*Required action 1*. Decide whether each statement agrees with the entry on the Association of Acupuncture Clinicians: (a) the association represents practitioners of acupuncture and Traditional Chinese Medicine in the United Kingdom; (b) twenty private health insurers accept the association; (c) the association is included in the Private Practice Register. For each, answer yes or no and quote the deciding words of the entry.
*Required action 2*. Print the part of the entry on the Association of Acupuncture Clinicians starting at "British professional organization" and ending at "Chinese Medicine (TCM).", copying every word unchanged.
*Required action 3*. Continue the entry on the Association of Acupuncture Clinicians from its final sentence onward.

*Excerpt provided*.
= Association of Acupuncture Clinicians =

British professional organization

The Association of Acupuncture Clinicians (AAC) is a professional membership organisation in the United Kingdom representing practitioners of acupuncture and Traditional Chinese Medicine (TCM).
== About ==
The AAC aim, is to support high standards of clinical practice, professional development, and patient care within the field of acupuncture. It provides guidance, resources, and advocacy for its members, while promoting safe, ethical, and evidence-informed practice. The association also engages with regulatory discussions, education, and public awareness relating to acupuncture and complementary healthcare in the UK and is Accepted by 17 private health insurers and Included in the Private Practice Register.

*Data for review*.
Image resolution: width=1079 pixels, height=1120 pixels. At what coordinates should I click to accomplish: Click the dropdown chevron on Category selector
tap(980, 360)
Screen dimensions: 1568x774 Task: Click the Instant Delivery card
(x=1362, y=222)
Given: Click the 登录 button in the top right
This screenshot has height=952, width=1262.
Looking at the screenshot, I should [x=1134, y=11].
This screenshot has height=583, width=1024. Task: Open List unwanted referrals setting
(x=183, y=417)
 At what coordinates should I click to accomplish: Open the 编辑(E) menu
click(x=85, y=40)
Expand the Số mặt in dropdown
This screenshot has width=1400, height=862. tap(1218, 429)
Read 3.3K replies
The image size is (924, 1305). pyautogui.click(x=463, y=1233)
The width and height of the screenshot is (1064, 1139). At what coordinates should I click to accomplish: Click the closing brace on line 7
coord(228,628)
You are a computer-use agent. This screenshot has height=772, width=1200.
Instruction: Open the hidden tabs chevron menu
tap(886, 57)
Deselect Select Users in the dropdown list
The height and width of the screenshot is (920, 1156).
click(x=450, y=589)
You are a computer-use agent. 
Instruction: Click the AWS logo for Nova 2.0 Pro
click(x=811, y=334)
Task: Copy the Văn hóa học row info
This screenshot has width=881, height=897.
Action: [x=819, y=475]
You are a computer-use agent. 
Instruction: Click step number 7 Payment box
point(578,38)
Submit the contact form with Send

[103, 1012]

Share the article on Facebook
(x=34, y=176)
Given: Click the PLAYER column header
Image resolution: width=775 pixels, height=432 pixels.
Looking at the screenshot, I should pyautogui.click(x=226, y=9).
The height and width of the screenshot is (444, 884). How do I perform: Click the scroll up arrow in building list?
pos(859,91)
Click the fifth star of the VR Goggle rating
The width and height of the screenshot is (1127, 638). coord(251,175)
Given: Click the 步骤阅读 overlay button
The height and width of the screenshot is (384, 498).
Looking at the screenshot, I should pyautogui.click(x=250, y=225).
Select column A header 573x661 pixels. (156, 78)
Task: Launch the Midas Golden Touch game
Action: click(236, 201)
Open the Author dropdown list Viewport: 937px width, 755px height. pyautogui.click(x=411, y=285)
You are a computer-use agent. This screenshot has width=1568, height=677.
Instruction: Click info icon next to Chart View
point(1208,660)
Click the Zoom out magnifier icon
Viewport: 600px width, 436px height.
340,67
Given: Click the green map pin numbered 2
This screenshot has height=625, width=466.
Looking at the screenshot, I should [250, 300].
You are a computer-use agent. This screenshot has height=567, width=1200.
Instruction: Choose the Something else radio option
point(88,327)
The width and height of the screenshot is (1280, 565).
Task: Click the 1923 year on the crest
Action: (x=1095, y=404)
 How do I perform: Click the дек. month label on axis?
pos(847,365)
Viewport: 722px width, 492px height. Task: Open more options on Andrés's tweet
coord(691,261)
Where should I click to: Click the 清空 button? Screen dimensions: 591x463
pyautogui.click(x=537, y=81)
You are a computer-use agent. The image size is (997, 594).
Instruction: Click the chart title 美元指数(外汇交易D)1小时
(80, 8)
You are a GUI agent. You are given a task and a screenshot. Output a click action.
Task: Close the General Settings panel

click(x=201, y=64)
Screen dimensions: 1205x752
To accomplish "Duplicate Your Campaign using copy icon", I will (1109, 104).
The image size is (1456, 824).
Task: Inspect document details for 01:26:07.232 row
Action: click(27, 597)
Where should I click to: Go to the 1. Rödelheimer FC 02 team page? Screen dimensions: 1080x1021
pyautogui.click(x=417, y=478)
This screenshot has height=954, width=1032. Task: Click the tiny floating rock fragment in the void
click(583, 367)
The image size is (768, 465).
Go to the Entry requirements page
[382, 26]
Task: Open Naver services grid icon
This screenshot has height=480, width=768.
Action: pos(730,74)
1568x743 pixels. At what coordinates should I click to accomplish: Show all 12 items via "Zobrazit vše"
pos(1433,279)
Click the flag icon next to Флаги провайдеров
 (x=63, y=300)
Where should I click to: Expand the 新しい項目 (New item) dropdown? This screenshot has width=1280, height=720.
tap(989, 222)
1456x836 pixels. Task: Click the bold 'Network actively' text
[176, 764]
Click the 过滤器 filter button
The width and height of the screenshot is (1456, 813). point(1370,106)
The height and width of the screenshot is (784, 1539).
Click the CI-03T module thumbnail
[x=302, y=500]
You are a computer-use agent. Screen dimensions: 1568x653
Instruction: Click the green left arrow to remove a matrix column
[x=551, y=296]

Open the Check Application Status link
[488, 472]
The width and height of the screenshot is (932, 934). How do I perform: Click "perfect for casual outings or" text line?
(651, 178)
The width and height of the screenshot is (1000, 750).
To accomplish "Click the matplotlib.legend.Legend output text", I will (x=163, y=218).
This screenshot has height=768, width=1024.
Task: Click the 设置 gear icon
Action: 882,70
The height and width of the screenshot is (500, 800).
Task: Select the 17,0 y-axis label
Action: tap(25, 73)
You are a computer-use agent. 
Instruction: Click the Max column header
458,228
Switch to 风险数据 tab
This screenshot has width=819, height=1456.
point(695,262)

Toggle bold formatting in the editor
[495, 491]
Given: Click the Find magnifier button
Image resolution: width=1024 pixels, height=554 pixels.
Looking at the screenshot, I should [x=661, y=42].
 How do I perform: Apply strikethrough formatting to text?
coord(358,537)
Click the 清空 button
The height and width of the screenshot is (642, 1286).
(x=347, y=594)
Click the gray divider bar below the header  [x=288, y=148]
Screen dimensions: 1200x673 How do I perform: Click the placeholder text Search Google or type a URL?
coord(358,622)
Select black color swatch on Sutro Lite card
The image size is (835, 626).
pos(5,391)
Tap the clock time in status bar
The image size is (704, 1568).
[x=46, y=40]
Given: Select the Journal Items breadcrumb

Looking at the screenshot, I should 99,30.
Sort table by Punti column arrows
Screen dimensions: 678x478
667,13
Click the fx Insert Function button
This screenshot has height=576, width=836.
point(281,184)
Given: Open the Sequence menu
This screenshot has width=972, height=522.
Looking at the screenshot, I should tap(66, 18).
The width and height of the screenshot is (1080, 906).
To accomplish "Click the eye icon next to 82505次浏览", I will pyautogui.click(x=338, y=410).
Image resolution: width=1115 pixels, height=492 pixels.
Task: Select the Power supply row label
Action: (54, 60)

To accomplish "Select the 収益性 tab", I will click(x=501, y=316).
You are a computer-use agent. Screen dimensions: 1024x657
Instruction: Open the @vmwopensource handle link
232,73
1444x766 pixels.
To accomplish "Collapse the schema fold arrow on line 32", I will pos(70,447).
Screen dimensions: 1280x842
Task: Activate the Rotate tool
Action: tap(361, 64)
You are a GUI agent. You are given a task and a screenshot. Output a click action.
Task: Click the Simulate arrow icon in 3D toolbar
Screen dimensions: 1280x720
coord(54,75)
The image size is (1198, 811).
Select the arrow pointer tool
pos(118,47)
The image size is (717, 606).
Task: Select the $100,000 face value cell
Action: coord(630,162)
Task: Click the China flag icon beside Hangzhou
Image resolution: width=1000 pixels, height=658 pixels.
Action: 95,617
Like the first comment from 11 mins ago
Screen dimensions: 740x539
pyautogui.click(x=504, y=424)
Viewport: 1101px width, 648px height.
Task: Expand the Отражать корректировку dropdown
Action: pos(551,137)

*Exercise output 1*.
(a) Yes: "representing practitioners of acupuncture and Traditional Chinese Medicine (TCM)"
(b) No: "Accepted by 17 private health insurers"
(c) Yes: "Included in the Private Practice Register"

*Exercise output 2*.
British professional organization

The Association of Acupuncture Clinicians (AAC) is a professional membership organisation in the United Kingdom representing practitioners of acupuncture and Traditional Chinese Medicine (TCM).

*Exercise output 3*.
== History ==
The organisation was established in 2020, originally under the name British Acupuncture Association (BAA), before later changing its name to reflect a broader clinical and healthcare-focused identity. The now called AAC was formed following requests from degree-level and higher-trained acupuncture practitioners seeking a dedicated professional body representing their standards of education, training, and clinical practice. The organisation has historical links to the British Acupuncture Federation (BAF), a stakeholder group formed following discussions on acupuncture self-regulation in the United Kingdom after recommendations made by the House of Commons in 2001.

During the COVID-19 pandemic the newly formed AAC and the Acupuncture Regulatory Authority (ARA) became involved in professional discussions with UK government and NHS bodies regarding acupuncture practice, safe reopening protocols, and healthcare guidance. The organisations contributed to discussions and policy guidance relating to the safe clinical operation of acupuncture practitioners and the wider acupuncture profession during the pandemic.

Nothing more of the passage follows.